- _作業内容_
(1) 対象テキストで、匂いと記憶の関係を仲間うちで研究した際、その集まりは何と称されていたか。
(2) 対象テキストのうち、「匂いが記憶とむすびついて離れ」で始まり「てひとりずつ話したりもした。」に至るまでの部分を、一字も変えずに書き写すこと。

- _対象テキスト_
┄┄┄┄┄┄
匂いが記憶とむすびついて離れがたく、わたしたちをエモーショナルの渦に否応なく巻きこむことはつねに語り/語られてきたことではあるけれど、文化祭の準備で遅くまで学校に残っていたときのこと、坂道を友だちと自転車を押しながらゆく塾までの道、秋の日のあのシーンをたしかにはっきり呼び起こして、切なくなのかなつかしく、なのかそのたびマーブルな気持ちにわたしは吹かれることになる。

かつて、なぜ匂いは記憶と分かち難くかくも引きあうものなのか、ということを仲間うちでわりと真面目に研究したことがあった。「匂い探検隊」と称してドン・キホーテに連れだって香水を嗅ぎまくったり、ひとりが集めてきた枯葉を囲んでみんなで順番に鼻を近づけたり、キャラメルポップコーンや香水、コーヒー豆などを入れたガチャガチャのカプセルを嗅いでそれがなんの匂いか当て、そこから想起される自分の好きな匂い、その記憶についてひとりずつ話したりもした。
┄┄┄┄┄┄
- _抽出情報_
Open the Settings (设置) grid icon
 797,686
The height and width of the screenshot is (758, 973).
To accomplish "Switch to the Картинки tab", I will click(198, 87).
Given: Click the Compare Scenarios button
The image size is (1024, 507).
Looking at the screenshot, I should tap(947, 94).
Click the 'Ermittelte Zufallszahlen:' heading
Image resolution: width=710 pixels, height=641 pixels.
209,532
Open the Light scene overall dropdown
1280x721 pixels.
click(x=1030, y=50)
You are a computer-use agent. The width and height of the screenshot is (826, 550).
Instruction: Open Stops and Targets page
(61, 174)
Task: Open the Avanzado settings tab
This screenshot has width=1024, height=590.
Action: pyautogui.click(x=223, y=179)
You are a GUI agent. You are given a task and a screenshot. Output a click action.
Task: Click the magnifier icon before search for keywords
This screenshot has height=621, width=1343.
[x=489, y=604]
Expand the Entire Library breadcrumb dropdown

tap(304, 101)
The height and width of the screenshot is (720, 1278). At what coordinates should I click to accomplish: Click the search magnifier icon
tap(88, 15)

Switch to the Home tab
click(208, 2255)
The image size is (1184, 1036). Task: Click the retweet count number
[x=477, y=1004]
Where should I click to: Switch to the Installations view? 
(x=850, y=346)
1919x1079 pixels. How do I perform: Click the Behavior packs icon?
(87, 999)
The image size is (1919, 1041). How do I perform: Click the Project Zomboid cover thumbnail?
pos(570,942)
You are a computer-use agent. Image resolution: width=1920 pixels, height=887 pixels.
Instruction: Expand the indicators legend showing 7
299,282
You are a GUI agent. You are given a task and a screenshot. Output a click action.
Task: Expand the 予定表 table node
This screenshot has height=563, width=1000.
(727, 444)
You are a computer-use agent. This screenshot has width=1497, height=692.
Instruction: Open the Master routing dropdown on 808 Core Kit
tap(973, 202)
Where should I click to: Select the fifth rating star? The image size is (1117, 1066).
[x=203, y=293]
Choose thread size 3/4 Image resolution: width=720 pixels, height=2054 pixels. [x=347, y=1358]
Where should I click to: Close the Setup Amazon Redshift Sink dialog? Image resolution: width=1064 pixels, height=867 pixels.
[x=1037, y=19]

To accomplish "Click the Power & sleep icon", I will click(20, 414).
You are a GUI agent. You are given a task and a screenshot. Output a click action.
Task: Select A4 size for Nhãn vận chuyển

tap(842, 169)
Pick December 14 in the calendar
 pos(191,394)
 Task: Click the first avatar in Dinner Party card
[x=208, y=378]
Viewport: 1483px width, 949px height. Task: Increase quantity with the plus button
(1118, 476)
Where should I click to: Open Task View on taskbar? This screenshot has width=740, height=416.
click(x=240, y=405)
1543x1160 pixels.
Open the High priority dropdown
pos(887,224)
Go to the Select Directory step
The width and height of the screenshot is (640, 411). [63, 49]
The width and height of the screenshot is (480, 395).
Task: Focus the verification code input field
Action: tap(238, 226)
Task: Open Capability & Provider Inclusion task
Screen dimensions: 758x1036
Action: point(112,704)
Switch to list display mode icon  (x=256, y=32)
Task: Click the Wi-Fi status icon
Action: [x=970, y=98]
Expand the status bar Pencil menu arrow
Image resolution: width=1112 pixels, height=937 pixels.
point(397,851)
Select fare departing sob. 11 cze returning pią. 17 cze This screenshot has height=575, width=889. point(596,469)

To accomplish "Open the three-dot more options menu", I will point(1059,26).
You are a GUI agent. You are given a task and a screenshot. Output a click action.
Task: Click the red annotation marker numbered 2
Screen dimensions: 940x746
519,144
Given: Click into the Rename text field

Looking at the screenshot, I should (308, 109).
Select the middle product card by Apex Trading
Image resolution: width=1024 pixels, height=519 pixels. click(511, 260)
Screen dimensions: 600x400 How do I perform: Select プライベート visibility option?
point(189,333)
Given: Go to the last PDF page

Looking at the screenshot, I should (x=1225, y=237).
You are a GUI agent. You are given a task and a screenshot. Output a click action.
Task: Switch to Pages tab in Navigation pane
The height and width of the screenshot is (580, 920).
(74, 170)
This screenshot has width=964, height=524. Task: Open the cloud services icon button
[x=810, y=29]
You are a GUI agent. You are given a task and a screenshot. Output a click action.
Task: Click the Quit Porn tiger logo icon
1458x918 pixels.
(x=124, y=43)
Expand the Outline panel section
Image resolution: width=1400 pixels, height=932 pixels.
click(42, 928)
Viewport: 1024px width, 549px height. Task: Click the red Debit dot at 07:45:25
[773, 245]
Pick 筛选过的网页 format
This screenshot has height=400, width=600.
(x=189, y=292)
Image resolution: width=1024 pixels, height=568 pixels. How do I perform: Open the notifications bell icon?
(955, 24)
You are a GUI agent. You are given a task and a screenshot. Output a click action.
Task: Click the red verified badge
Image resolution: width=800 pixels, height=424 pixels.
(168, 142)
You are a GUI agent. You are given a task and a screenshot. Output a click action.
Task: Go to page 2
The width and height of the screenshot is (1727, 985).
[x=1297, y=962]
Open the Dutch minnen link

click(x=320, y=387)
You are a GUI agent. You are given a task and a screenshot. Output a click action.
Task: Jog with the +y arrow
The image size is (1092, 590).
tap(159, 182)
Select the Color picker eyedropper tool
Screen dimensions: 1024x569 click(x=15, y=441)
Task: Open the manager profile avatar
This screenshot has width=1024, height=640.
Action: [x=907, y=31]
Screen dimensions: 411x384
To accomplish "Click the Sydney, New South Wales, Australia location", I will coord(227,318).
┄┄┄┄┄┄
- _回答_
(1) 「匂い探検隊」

(2)
匂いが記憶とむすびついて離れがたく、わたしたちをエモーショナルの渦に否応なく巻きこむことはつねに語り/語られてきたことではあるけれど、文化祭の準備で遅くまで学校に残っていたときのこと、坂道を友だちと自転車を押しながらゆく塾までの道、秋の日のあのシーンをたしかにはっきり呼び起こして、切なくなのかなつかしく、なのかそのたびマーブルな気持ちにわたしは吹かれることになる。

かつて、なぜ匂いは記憶と分かち難くかくも引きあうものなのか、ということを仲間うちでわりと真面目に研究したことがあった。「匂い探検隊」と称してドン・キホーテに連れだって香水を嗅ぎまくったり、ひとりが集めてきた枯葉を囲んでみんなで順番に鼻を近づけたり、キャラメルポップコーンや香水、コーヒー豆などを入れたガチャガチャのカプセルを嗅いでそれがなんの匂いか当て、そこから想起される自分の好きな匂い、その記憶についてひとりずつ話したりもした。